Cada hombre es una persona; he aquí una
verdad —con apariencias de perogrullada— que olvidamos con frecuencia. Porque
cada persona es —se sabe hasta la vulgaridad— un mundo. Un mundo distinto y
aparte que, como tal, informado de vivencias exclusivas probablemente, adolece
de un trazado peculiar, de un plano vital diferente. Sucede en el trabajo de la
introspección que podemos creer que hemos dado con nosotros mismos, que nos
hemos encontrado, cuando llegamos a éste o el otro rincón, a cierta esquina del
alma que, a lo mejor, para otros, representa algo así como el centro geográfico
de sus vidas pero que, para uno, está situado más acá o más allá. Así, nos
confundimos, erramos.
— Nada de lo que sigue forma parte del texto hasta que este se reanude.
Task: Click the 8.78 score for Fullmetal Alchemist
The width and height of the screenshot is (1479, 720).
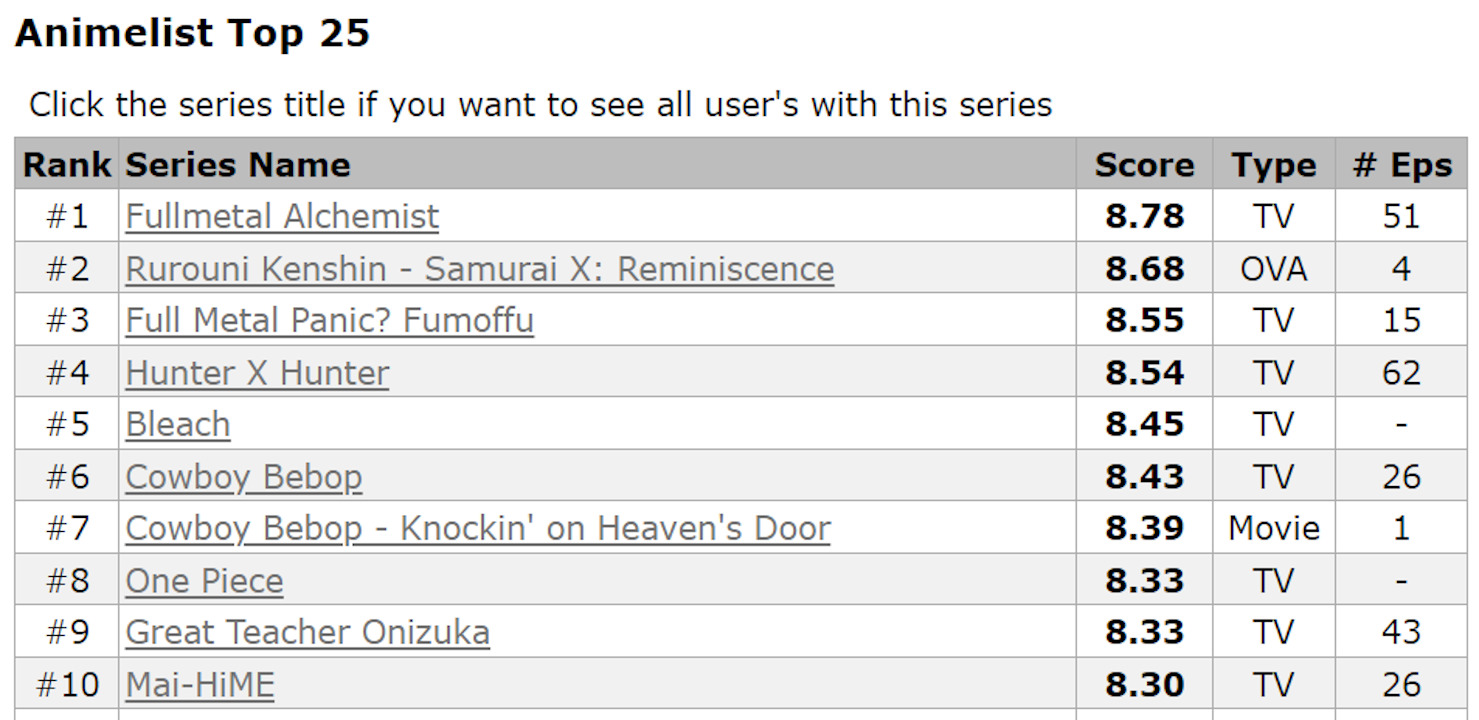Action: 1144,217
Y, creyendo constatar nuestra carácter específico en lo
que, probablemente, puede ser en nosotros, accidente o circunstancia solamente,
desistimos de penetrar más hondo, más adentro de la propia intimidad. Y
sospechamos entonces que, más adentro, sólo podemos hallar barrios miserables,
oscuros: deleznables suburbios de nuestra personalidad. ¿No preferimos
circular, más bien, por las anchas vías del genérico afán común, tapiando
nuestra mismidad, entregándonos al tráfico —más social que personal— de la
convivencia, del sentir uniforme? Eliminamos de esta manera lo más valioso de
nosotros mismos; hurtamos lo más sincero, a nuestro autoconocimiento.
Juan Pasquau, en Biografía de Úbeda, 1958.